Am WZB eröffnet am 27. November das neue Zentrum für Zivilgesellschaftsforschung

Berlin, (lifePR) - Ohne die Zivilgesellschaft können viele Probleme in der Gesellschaft nicht bewältigt werden. Umso wichtiger ist die Erforschung ihrer Grundlagen, ihres Selbstverständnisses und ihres Wandels. Das neue Zentrum für Zivilgesellschaftsforschung wird sich am Wissenschaftszentrum Berlin für Sozialforschung (WZB) diesen Aufgaben widmen. Das Zentrum wird am 27. November 2017 am WZB eröffnet. Gründungsdirektor ist Edgar Grande, der bislang den Lehrstuhl für Vergleichende Politikwissenschaft an der Ludwig-Maximilians-Universität München innehatte.

Ziel des neuen Zentrums ist es, die zivilgesellschaftliche Protest- und Bewegungsforschung systematisch mit der Analyse politischer Konflikte und der Sozialkapitalforschung zu verbinden. Erforscht werden der Wandel politischer Konfliktstrukturen, die Organisation und Mobilisierung dieser neuen Konflikte durch soziale Bewegungen und politische Parteien sowie die Veränderungen der zivilgesellschaftlichen Organisationen. Geplant ist außerdem die Institutionalisierung einer Dateninfrastruktur zu politischem Protest in Europa. Das Zentrum will mit der Langzeitbeobachtung politischer Konflikte und gesellschaftlicher Mobilisierung zur Beantwortung grundsätzlicher Fragen der Zukunft der Demokratie und des gesellschaftlichen Zusammenhalts beitragen.

Die Einrichtung ist eine Kooperation zwischen dem WZB und der Freien Universität Berlin.
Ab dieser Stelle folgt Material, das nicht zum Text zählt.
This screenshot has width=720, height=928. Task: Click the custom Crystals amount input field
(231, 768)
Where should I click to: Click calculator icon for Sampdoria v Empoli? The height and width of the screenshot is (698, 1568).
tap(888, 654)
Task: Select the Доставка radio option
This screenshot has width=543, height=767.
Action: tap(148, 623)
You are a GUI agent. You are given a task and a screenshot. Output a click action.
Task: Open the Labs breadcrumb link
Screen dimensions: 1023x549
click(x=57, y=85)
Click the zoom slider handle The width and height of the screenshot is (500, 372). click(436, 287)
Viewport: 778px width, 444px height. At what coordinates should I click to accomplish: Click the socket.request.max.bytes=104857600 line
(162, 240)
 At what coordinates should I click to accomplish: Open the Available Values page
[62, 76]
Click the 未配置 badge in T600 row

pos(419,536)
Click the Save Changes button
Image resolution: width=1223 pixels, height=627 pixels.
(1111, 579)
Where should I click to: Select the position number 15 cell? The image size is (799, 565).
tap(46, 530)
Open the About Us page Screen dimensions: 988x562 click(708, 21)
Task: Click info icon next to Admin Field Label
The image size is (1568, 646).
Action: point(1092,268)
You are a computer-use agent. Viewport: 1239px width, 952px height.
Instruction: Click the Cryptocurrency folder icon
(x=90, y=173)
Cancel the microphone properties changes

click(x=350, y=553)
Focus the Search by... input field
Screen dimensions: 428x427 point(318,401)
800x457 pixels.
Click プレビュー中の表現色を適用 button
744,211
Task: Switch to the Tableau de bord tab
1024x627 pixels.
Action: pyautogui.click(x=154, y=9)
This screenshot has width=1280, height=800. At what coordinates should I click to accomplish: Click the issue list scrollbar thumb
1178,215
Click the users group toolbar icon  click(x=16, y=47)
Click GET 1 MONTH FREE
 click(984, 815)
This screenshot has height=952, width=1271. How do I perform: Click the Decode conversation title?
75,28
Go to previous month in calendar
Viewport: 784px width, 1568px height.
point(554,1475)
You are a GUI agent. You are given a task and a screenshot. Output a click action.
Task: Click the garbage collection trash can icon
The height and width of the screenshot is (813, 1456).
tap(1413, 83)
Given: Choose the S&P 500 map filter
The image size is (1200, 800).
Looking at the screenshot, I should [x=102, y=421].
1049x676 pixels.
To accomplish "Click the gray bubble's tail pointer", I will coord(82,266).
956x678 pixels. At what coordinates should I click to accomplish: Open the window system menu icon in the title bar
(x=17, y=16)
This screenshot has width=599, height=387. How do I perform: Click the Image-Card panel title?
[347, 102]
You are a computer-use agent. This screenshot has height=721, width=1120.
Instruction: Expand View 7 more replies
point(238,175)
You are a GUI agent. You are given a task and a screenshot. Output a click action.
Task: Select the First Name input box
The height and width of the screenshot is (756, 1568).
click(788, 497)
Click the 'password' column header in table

In der ersten Förderphase hat das Zentrum für Zivilgesellschaftsforschung seinen Sitz am WZB. Gefördert wird das neue Zentrum durch die Stiftung Mercator, die VolkswagenStiftung und das WZB.

Journalistinnen und Journalisten sind herzlich zur Eröffnung des neuen Zentrums für Zivilgesellschaftsforschung am 27. November ab 17 Uhr eingeladen. Bei einer Podiumsdiskussion diskutieren Gäste aus Politik, Wissenschaft und Medien, u.a. der frühere Bundestagspräsident Wolfgang Thierse über die Herausforderungen für die Zivilgesellschaft. Gründungsdirektor Edgar Grande steht für Interviews zur Verfügung.